<<<<

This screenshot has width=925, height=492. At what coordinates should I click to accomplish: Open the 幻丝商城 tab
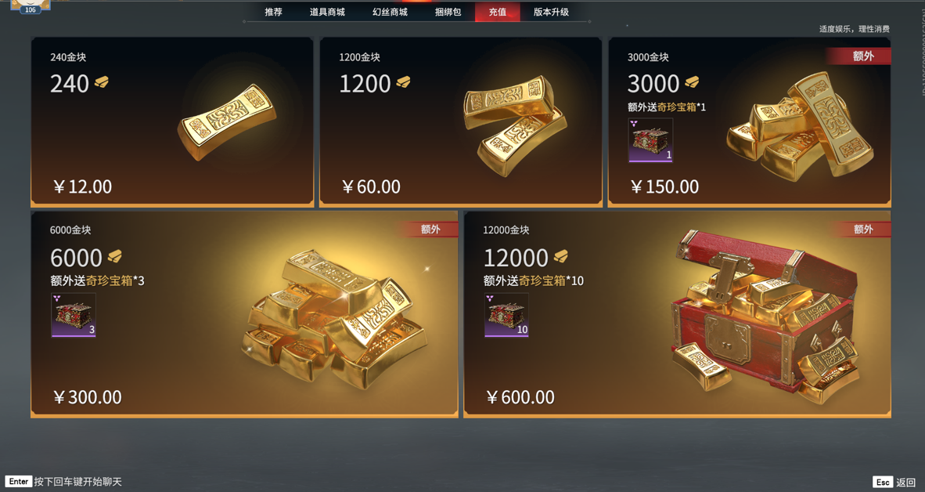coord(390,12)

>>>>
<<<<

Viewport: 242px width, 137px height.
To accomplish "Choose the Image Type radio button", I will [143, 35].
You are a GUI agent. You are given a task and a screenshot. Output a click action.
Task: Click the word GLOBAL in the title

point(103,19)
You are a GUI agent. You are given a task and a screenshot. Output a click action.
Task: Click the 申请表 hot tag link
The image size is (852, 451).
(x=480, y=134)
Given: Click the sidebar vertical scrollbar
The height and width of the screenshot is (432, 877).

>>>>

* **What is needed**: Above this instruction are the records; retype exactly the lines from the one containing "Task: Click the word GLOBAL in the title" up to and including the one containing "The height and".

* **Answer box**:
Task: Click the word GLOBAL in the title

point(103,19)
You are a GUI agent. You are given a task and a screenshot. Output a click action.
Task: Click the 申请表 hot tag link
The image size is (852, 451).
(x=480, y=134)
Given: Click the sidebar vertical scrollbar
The height and width of the screenshot is (432, 877).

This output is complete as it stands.